Banyu pasti terlalu dalam mengorek memori lampau. Sampai-sampai, nggak dengar sucuil katapun yang disampaikan Yuda. Hingga ketika sikutan pada pinggangnya menghadirkan nyeri. Menemukan Chelsea menjadi pelaku, Banyu berdecak.

"Kenapa?" tanya Banyu. Barangkali, bisa mengundang amarah dari yang disasar kalau saja orang itu bukan Yuda.

"Tema." Chelsea secara sukarela menjawab. Hm, nggak biasanya. "Please, proyek kita nggak jalan dari lima hari yang lalu."

Banyu nggak paham. "Ya terus?"

"Heran gue sama lo, Bay. Kayak nggak ada tanggung jawabnya."

"Kok jadi kayak gue yang salah?"

"Emang, kan?"

"Tahan," sela Yuda, sebelum Banyu menyahut lagi. "Sebelum makin sibuk, nggak ada salahnya mikir konsep dari sekarang."

"Dan emang itu tugas tim kreatif sejak awal," bilas Chelsea sarat penekanan.

"Oh." Banyu meraih pulpen Yuda yang teronggok di dekat buku tebal SBMPTN. "Gue tau kalo itu. Tim 'kan, bukan individu."

Kepala Chelsea seperti mendidih. Geramnya bukan main. "Nyesel gue sekelompok sama lo, Bay," ungkapnya, nggak perlu repot-repot mengulang agar Banyu bisa lebih tersinggung lagi.

"Sama, gue juga."

"Udahlah." Yuda melerai. "Udah setengah jalan."

"Apanya?" tantang Chelsea. "Kita bahkan belum mulai ngapa-ngapain."

Yuda tengah ada di titik di mana bingung harus bersikap seperti apa lagi.
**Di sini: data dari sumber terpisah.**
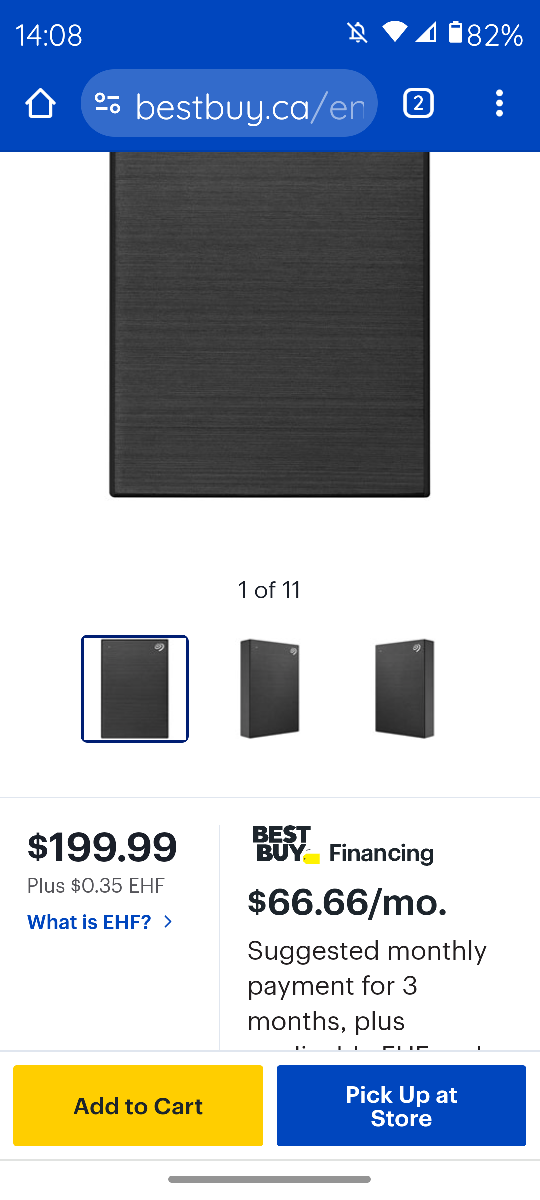Open the tab switcher showing 2 tabs
540x1200 pixels.
[418, 103]
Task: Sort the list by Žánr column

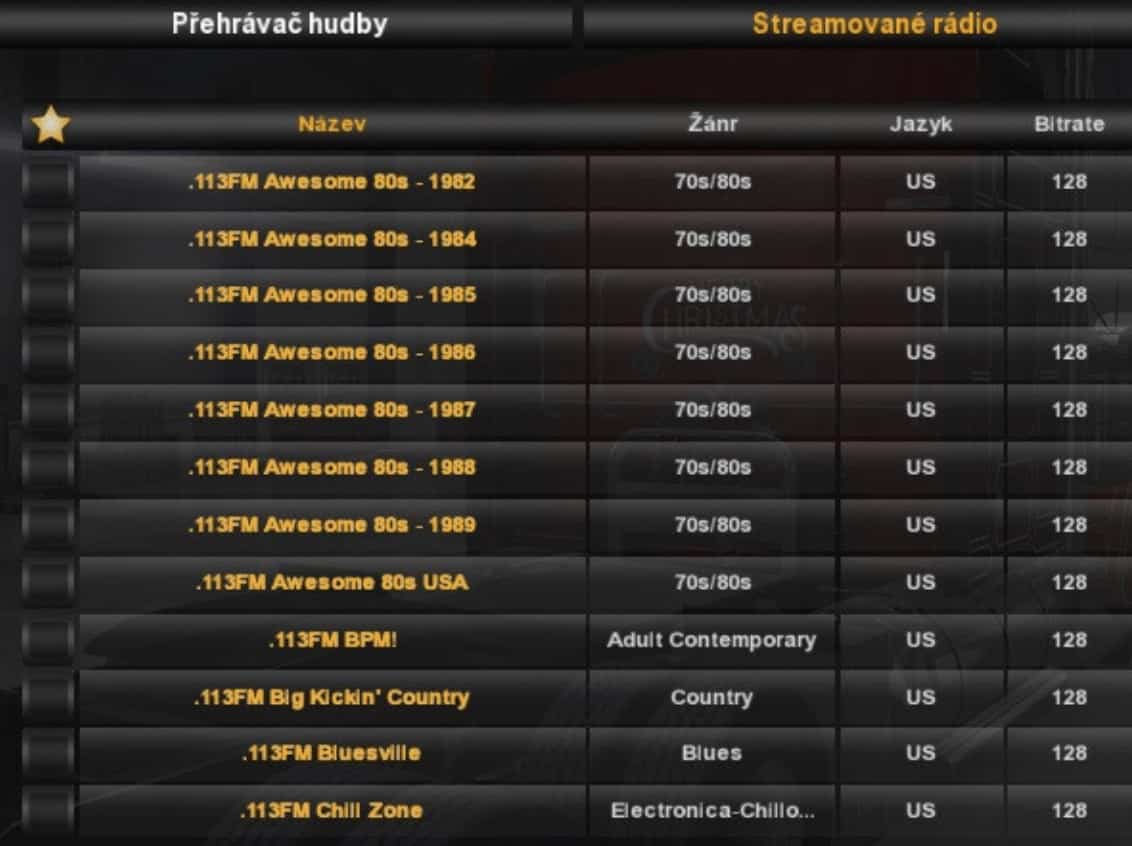Action: click(712, 125)
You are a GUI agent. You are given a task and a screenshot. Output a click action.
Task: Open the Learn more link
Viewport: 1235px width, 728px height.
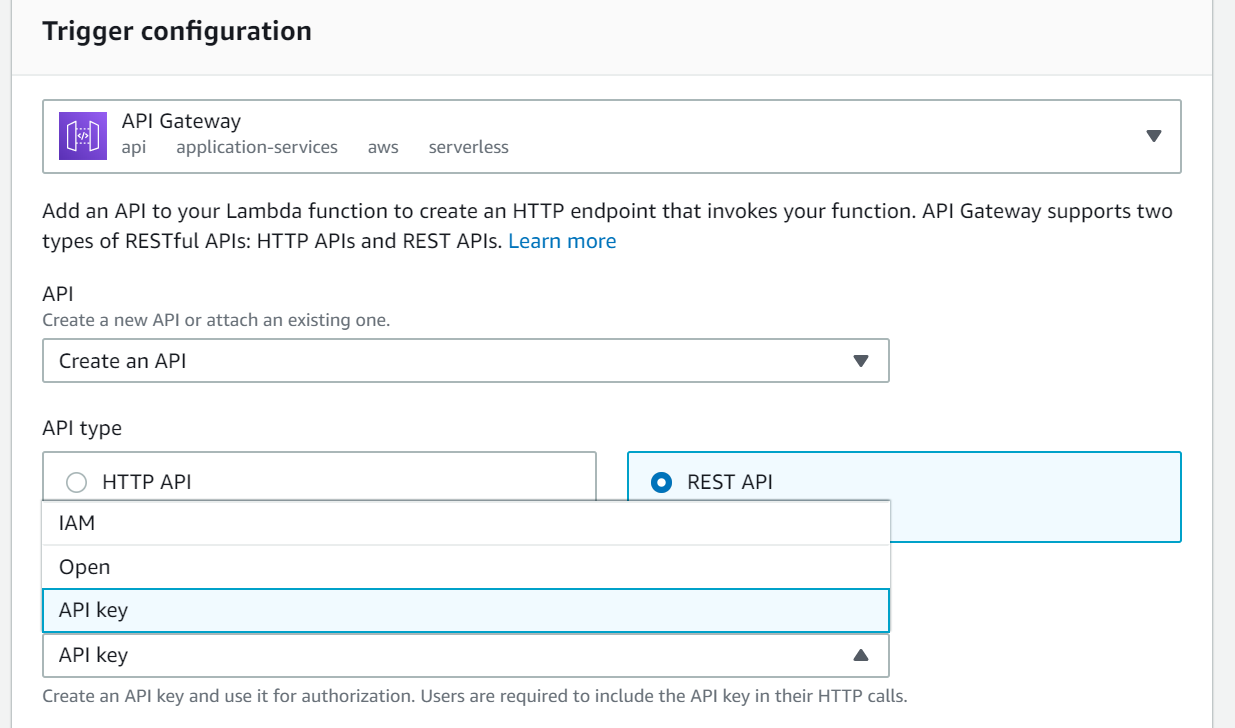click(x=562, y=241)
Kenyataannya, minggu lalu, Banyu dan Chelsea sendiri yang memutuskan buat satu kelompok. Juga, mencatut nama Yuda tanpa izin sebagai anggota ketiga. Selang sehari, mereka adu mulut hebat. Selisih paham dalam diskusi itu hal biasa. Normal. Yuda tahu itu. Tapi berantem untuk hal yang nggak penting sekalipun? Ck. Keputusan Yuda untuk bergabung pasti bakal dia sesali.

"Masih ada limabelas menit," ujar Yuda, menatap Chelsea yang langsung membuang muka. Seperempat jam sebelum les sore itu dimulai. "Hari ini aja."

"Hanya kalo Banyu bisa diajak kerja sama," kata Chelsea.

"Gue selalu bisa."

"Bay, lo ngelamun sepuluh menit yang lalu!"

Mulut Banyu terkatup. Baiklah, baiklah. Kali ini, memang salah Banyu.

"Oke, sorry." Banyu memandang Chelsea tepat di mata. "Damai?"

Chelsea nggak menjawab, tapi tangannya secara cepat mulai mengeluarkan binder dan alat tulis ke permukaan meja. Wajahnya masih sekusut kain yang ditumpuk paling bawah, tapi melihat cewek itu nggak beranjak, Banyu tahu maafnya diterima.

"Lain kali, awas lo, Bay."

"Lain kali, awas lo, Bay." Banyu meniru dengan lagak sengak. Kemudian bangkit berdiri, menghindari usaha Chelsea menimpuk pakai buku koding.














...

gue kalo punya temen modelan banyu juga bakal kesel banget sih.